→ Given text:
--*--
# music that seems to wander



## arthro (Mar 12, 2013)

Hi

Somewhat a tough one to explain, but here goes.

I'm on the lookout sections of pieces or tracks that have a randomly wandering layout and/or feeling to them.

Probably the first thing that would come up is jazz, especially spontaneous sessions, or any improvisation I suppose, but it's not necessarily the same thing. Improvisation seems to have a goal, while my "wandering music" concept wouldn't. There are also plenty progressive rock especially of the psychedelic sort that would also easily qualify.

Also there's a case for aleatoric music falling under this concept, although that may be a bit extreme, as in totally random. I suppose I was looking for something that only appears random.

Actually, I suppose this only a subjective concept of mine and possibly nobody is interested, or wouldn't share it that much, especially in my awkward explanation of it.

Perhaps examples are needed. I think it's in the psychelia where I'm going to find it. 

Any suggestions welcome. Cheers.


----------



## Serge (Mar 25, 2010)

Something like this, perhaps?


----------



## NoCoPilot (Nov 9, 2020)

There are a lot of tone poems by the likes of Bax, Faure, Ravel, Butterworth, Finzi, Warlock, Bridge, Coates that might fit that description.

Also a lot of electronic music.

Maybe even some Krautrock, if you're not averse to a beat.


----------



## Serge (Mar 25, 2010)

Or possibly something like this?


----------



## pianozach (May 21, 2018)

Here's the *first movement* from *Keith Emerson*'s *Piano Concerto No. 1* (his only piano concerto).

To my ears it seems to wander about, directionless. Emerson also tends to rely heavily on patterns, scales, and 'riffs'. AND it seems to be a 'kitchen sink' approach, as he may have wanted to include a wide spectrum of 'stuff'.
--*--
→ Directions:
1: Rewrite the forum-thread paragraph that begins "Probably the first thing that would come up" as a short list that keeps its main points.
2: Carry on the forum thread about music that seems to wander, picking up after its last post.

→ Given data:
--*--
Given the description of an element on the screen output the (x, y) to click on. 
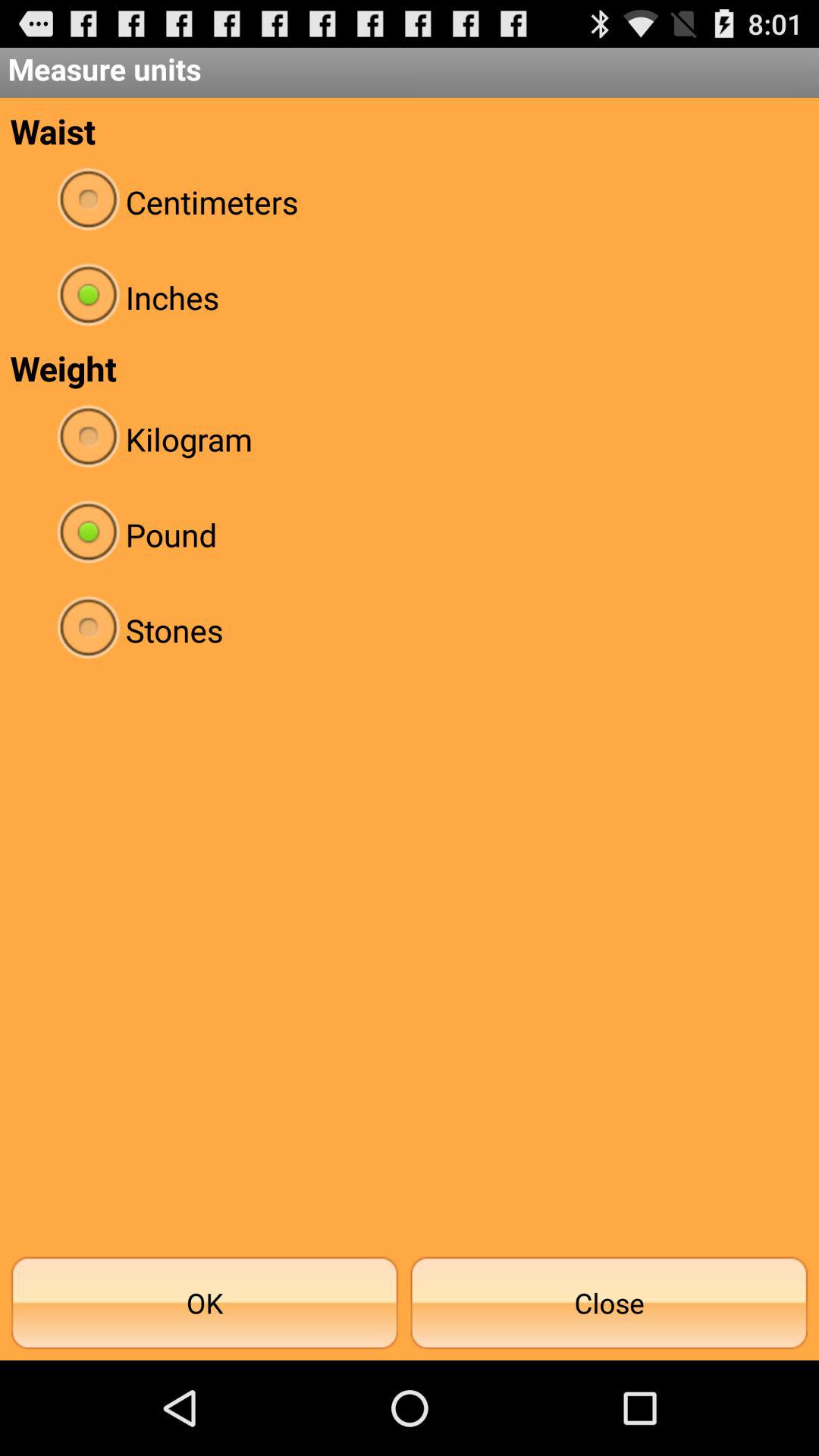
choose app below weight item (409, 438)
--*--
→ Final answers:
1:
- Jazz, especially spontaneous sessions, or any improvisation might come to mind first, but it isn't necessarily the same thing.
- Improvisation seems to have a goal, while "wandering music" wouldn't.
- Plenty of progressive rock, especially the psychedelic sort, would easily qualify.

2:
----------



## Simon Moon (Oct 10, 2013)

I would definitely look into the 'Berlin School' of electronic music from the 70's.

Tangerine Dream, Klaus Schulz, Conrad Schnitzler, Neu!, Popol Vuh, Amon Düül II, Cluster, Ash Ra Tempel, Agitation Free...

Some of the above had some material that was more structured, but quite a bit was also less structured, or maybe even completely extemporized.


----------



## pianozach (May 21, 2018)

In pop music you might try some of the earlier Pink Floyd epics. They ofttimes liked to find a groove and just noodle around in it.


----------



## NoCoPilot (Nov 9, 2020)

Simon Moon said:


> I would definitely look into the 'Berlin School' of electronic music from the 70's.
> 
> Tangerine Dream, Klaus Schulz, Conrad Schnitzler, Neu!, Popol Vuh, Amon Düül II, Cluster, Ash Ra Tempel, Agitation Free...
> 
> Some of the above had some material that was more structured, but quite a bit was also less structured, or maybe even completely extemporized.


Drop some acid and listen to Amon Düül I, man. Bongos and rhythmic strumming and chants. Colors, man.


----------



## NoCoPilot (Nov 9, 2020)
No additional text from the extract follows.